**Stated problem:**
Rewrite the stretch of records from the start through the line that contains "Action: pos(842,55)", keeping the requests, and raise every coordinate in the answers by 70.

--- START Input records ---

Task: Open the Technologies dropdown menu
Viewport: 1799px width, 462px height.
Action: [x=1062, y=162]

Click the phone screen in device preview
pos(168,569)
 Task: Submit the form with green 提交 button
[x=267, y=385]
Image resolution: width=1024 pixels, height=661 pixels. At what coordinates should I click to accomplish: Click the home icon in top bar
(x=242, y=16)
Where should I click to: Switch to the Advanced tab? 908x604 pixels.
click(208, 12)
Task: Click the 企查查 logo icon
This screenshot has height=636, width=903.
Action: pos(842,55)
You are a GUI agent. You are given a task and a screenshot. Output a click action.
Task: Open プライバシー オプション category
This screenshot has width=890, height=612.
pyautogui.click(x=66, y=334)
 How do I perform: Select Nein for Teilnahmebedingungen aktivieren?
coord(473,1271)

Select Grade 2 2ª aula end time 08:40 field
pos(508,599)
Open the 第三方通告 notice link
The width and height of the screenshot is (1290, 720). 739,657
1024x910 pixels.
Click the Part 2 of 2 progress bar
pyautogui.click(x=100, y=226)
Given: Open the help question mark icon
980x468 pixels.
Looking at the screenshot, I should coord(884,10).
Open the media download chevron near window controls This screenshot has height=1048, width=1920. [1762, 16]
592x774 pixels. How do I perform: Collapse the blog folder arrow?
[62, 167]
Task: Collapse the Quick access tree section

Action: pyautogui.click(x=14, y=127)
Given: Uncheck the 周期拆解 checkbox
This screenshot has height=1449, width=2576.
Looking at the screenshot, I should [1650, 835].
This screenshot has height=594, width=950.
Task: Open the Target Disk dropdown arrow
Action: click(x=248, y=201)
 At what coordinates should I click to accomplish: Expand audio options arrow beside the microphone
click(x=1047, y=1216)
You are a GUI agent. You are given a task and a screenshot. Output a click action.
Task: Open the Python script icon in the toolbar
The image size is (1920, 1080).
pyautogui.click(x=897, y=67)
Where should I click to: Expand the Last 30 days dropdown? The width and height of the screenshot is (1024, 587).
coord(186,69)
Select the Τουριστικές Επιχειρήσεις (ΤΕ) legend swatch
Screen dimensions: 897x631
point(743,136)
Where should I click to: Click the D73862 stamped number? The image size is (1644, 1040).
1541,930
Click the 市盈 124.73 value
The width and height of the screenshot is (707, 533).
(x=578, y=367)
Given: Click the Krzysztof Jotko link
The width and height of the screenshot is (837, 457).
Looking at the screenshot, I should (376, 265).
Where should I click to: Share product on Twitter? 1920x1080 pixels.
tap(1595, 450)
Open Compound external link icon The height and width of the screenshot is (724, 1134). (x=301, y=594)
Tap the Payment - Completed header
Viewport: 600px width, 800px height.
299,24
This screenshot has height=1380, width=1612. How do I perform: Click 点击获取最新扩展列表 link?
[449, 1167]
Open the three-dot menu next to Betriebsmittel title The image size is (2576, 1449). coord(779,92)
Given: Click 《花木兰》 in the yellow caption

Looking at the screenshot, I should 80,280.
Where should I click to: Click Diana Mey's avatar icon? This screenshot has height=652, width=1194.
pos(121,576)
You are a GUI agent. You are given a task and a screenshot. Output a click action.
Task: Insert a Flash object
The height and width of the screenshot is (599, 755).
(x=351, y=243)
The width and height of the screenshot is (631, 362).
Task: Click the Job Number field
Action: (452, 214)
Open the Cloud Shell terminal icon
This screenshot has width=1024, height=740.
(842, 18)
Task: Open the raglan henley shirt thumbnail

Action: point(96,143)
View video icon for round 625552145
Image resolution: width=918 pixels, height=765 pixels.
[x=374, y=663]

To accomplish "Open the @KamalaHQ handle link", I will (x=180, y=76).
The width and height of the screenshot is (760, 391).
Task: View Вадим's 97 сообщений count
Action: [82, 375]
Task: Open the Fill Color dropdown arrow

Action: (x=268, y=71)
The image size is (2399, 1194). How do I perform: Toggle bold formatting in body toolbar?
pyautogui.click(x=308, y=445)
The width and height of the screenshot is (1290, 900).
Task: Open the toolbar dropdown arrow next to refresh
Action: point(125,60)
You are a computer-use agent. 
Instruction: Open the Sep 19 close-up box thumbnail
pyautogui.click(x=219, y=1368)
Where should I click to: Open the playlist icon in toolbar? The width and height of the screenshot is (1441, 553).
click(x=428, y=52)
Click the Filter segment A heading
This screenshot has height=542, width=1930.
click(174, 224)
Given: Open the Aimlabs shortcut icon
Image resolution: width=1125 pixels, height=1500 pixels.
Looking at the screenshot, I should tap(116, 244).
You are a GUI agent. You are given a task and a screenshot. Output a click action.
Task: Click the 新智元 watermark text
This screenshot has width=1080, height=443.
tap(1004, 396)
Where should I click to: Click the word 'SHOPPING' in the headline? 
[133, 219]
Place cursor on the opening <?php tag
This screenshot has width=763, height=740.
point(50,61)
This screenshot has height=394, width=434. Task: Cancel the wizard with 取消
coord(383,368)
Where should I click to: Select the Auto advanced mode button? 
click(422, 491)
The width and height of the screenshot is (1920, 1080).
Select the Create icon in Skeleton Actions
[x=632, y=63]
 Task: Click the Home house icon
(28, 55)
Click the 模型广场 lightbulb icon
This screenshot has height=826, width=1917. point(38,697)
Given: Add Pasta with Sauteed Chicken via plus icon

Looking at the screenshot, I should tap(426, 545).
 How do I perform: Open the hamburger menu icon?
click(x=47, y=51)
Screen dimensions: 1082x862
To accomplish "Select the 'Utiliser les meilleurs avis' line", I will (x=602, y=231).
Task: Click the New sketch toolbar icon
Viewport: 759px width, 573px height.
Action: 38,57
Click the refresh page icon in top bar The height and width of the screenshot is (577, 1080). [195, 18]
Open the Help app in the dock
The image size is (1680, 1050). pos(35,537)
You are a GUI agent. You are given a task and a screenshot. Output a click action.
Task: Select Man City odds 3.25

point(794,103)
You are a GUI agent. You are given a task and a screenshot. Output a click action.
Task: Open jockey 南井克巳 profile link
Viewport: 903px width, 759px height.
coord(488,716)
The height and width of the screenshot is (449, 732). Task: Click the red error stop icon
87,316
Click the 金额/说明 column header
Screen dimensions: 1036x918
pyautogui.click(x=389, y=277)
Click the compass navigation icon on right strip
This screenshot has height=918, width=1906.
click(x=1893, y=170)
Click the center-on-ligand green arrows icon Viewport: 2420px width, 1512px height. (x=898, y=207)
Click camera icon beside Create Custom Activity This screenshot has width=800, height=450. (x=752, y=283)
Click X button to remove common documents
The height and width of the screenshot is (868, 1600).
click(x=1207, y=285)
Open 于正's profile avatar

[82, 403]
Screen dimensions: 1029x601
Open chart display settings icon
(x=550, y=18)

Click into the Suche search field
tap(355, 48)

--- END Input records ---

**Response to this task:**
Task: Open the Technologies dropdown menu
Viewport: 1799px width, 462px height.
Action: [x=1132, y=232]

Click the phone screen in device preview
pos(238,639)
 Task: Submit the form with green 提交 button
[x=337, y=455]
Image resolution: width=1024 pixels, height=661 pixels. At what coordinates should I click to accomplish: Click the home icon in top bar
(x=312, y=86)
Where should I click to: Switch to the Advanced tab? 908x604 pixels.
click(278, 82)
Task: Click the 企查查 logo icon
This screenshot has height=636, width=903.
Action: pos(912,125)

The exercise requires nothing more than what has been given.